Regulator of Cell Cycle progression and apoptosis. Early studies indicated a positive association between SHIP2 expression and cell proliferation where EGF increases the SHIP2 mRNA expression in thyrocytes (Pesesse et al., 1997). In addition, SHIP2 protein expression correlates with the EGFR expression in proliferating neurospheres (Muraille et al., 2001). Exogenous overexpression (using adenovirus vectors) of wild-type SHIP2 inhibits cell cycle progression in U87-MG glioblastoma cells (Taylor et al., 2000) and K562 leukemia cells (Giuriato et al., 2002) and of a dominant-negative SHIP2 (phosphatase-defective) increases proliferation of pancreatic beta-cells (Grempler et al., 2007). Whereas retroviral-mediated expression of SHIP2 does not inhibit cell cycle progression of Myeloma cells (Choi et al., 2002). Furthermore, RNAi-mediated suppression of endogenous SHIP2 in MDA-231 cells inhibits cell proliferation with G1 accumulation and decreased S-phase and delays in vivo tumorigenesis (Prasad et al., 2008). Retroviral-mediated expression of a catalytically inactive SHIP2 inhibits PDGF-induced proliferation of 3T3-L1 preadipocytes (Artemenko et al., 2009). Thus, this aspect of SHIP2 function appears to be influenced greatly by the experimental approach and/or the cell types employed.

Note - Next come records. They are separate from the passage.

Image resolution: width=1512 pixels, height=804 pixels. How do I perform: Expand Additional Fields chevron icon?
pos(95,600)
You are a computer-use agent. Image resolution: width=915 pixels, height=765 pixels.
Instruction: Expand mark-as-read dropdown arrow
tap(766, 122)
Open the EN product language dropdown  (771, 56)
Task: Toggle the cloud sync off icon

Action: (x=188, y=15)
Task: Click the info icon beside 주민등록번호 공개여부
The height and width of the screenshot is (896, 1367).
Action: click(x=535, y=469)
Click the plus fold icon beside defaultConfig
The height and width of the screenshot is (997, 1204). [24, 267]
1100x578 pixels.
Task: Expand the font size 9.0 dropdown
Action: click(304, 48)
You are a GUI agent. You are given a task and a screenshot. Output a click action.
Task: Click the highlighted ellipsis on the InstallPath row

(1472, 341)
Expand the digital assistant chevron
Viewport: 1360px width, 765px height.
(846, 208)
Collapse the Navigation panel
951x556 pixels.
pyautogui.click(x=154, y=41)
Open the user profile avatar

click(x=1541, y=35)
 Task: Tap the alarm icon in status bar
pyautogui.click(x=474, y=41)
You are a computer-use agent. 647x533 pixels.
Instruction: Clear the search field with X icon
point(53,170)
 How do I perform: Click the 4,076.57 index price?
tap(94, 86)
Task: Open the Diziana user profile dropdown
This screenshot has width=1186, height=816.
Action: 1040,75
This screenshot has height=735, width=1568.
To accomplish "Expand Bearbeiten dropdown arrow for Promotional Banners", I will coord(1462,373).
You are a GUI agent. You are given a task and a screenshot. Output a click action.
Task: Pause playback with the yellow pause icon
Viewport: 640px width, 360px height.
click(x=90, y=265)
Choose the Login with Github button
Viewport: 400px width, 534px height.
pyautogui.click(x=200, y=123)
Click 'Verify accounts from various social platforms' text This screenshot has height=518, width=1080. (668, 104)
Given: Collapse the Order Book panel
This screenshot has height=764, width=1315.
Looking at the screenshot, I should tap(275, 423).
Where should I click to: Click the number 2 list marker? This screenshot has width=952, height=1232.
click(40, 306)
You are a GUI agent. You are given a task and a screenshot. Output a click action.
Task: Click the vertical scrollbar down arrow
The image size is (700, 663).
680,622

Negative regulator of immune cell function. SHIP2 inhibits Fcgamma Receptor IIa signaling including Akt activation and NF-kb-dependent gene trasncription (Pengal et al., 2003), downregulates Fcgamma Receptor-mediated phagocytosis (Ai et al., 2006) and decreases mast cell degranulation (Leung and Bolland, 2007; Saini et al., 2009).